RedHatProductSecurity / advisory-parser

A library for parsing security advisories

Geek Repo:Geek Repo

Github PK Tool:Github PK Tool

Chrome advisory parsing broken after Google blog post format change at the end of Oct 2019

thoger opened this issue · comments

Google Releases blog recently changed its layout and therefore can not be parsed by advisory-parser any more.

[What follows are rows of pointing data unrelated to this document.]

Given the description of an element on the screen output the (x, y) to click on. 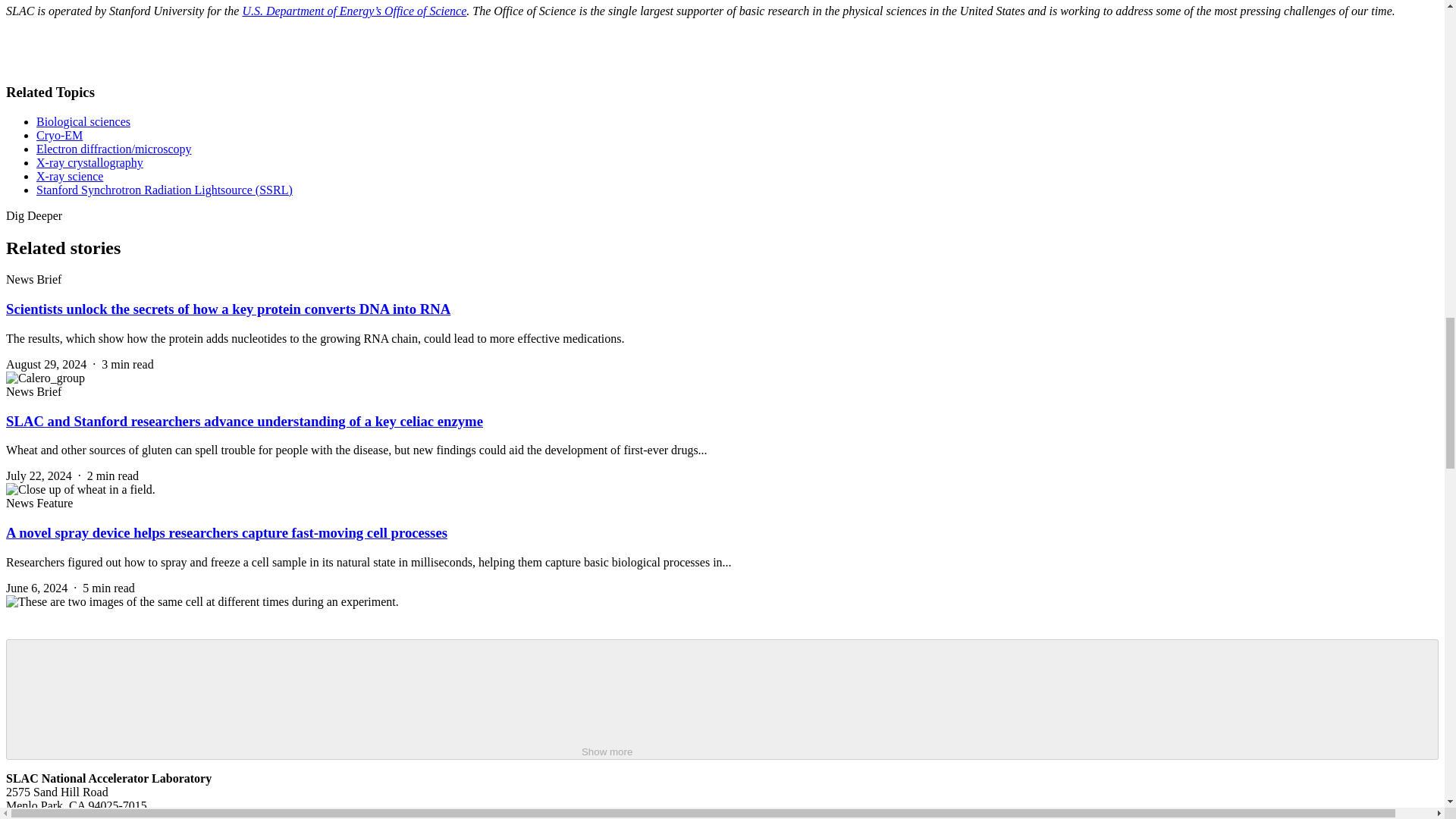
Cryo-EM (59, 134)
X-ray crystallography (89, 162)
X-ray science (69, 175)
Biological sciences (83, 121)
Given the description of an element on the screen output the (x, y) to click on. 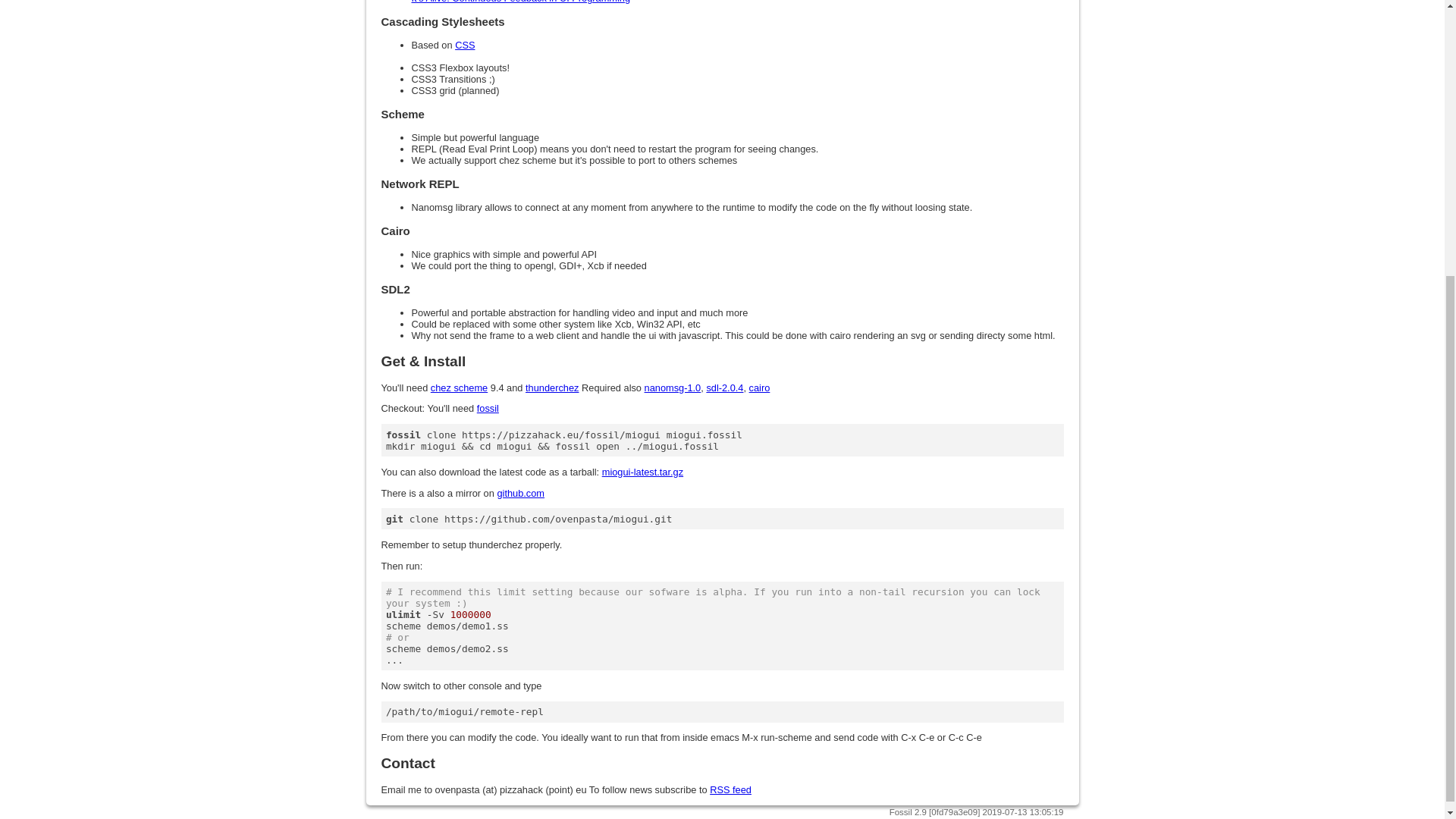
github.com (520, 492)
chez scheme (458, 387)
sdl-2.0.4 (724, 387)
miogui-latest.tar.gz (642, 471)
nanomsg-1.0 (673, 387)
fossil (488, 408)
RSS feed (730, 789)
CSS (464, 44)
thunderchez (551, 387)
cairo (759, 387)
Given the description of an element on the screen output the (x, y) to click on. 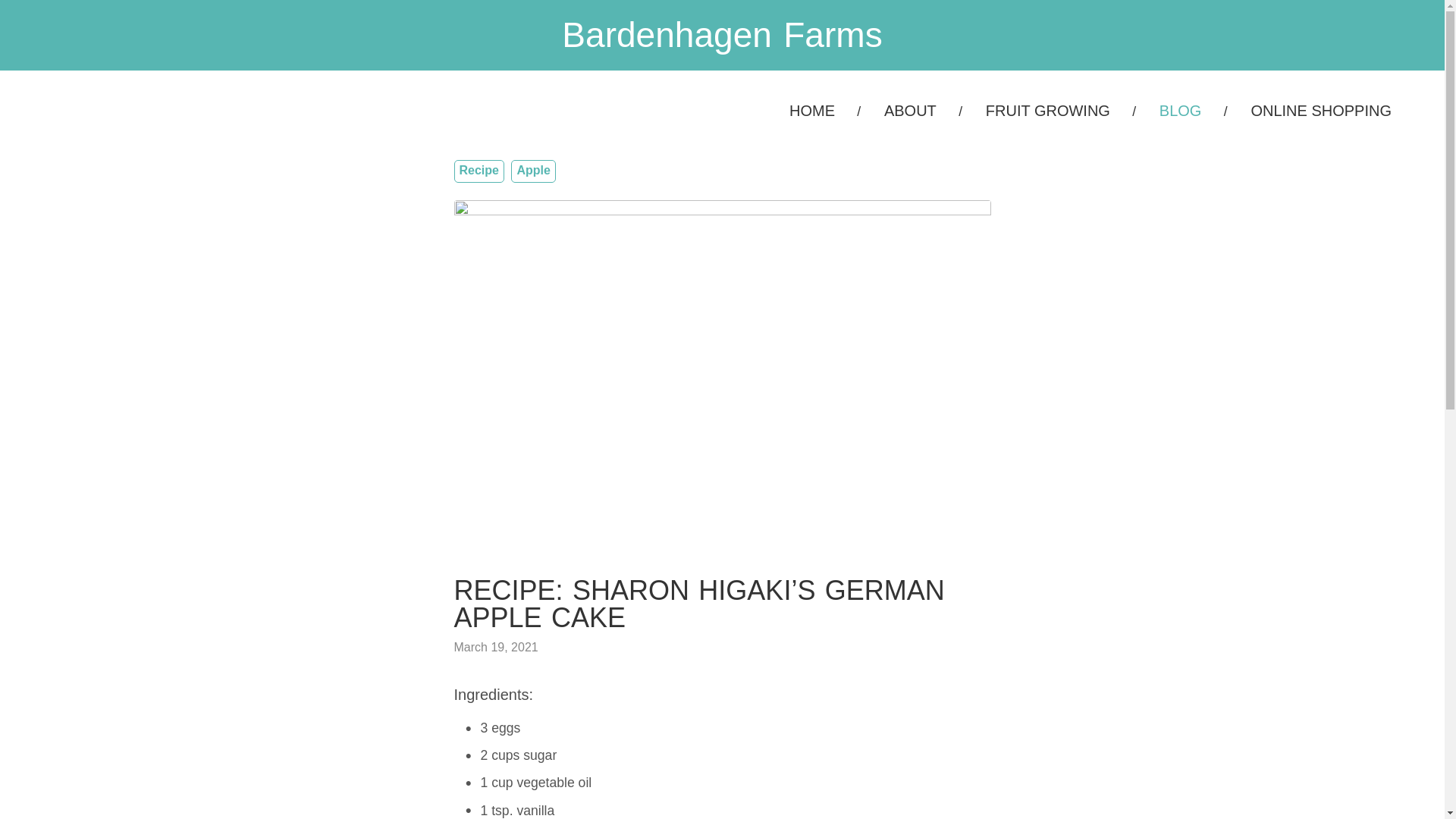
Apple (533, 170)
ABOUT (909, 110)
Recipe (478, 170)
ONLINE SHOPPING (1321, 110)
HOME (812, 110)
FRUIT GROWING (1048, 110)
Bardenhagen Farms (722, 34)
BLOG (1180, 110)
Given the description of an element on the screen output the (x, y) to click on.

It fails with error as:

Could not parse public date (Beta Channel Update for Desktop) from https://chromereleases.googleblog.com/...

The following archive.org links can be used to compare how formatting of the same post changed between Oct22 and Oct25:

https://web.archive.org/web/20191022191950/https://chromereleases.googleblog.com/2019/10/stable-channel-update-for-desktop_22.html
https://web.archive.org/web/20191025133128/https://chromereleases.googleblog.com/2019/10/stable-channel-update-for-desktop_22.html

The above error seems to be the direct consequence of having the post date moved before the post title (Stable Channel Update for Desktop).

Additional concern is that the end of blog post is no longer detected correctly. Text 'Labels:\nStable updates' used to serve as separator, but the text that appears now is 'Labels: Desktop Update, Stable updates'.

The chromereleases blog is currently back to the old theme / layout, and hence parsing currently works.

Oh the joys of providing security advisories as blog post...

@thoger wontfix/notabug then? Or do you think it's worth it to modify the parser to handle that one format as well just in case it pops up again in the future?

I do not dare to guess if the new layout will be back or not, hence I have no idea if adding support for it would be worth the effort. At this point, I'd wait - either keeping this open, or close if it can be re-opened later if needed.

I'll close this and we can re-open this if they choose to switch to the new format again.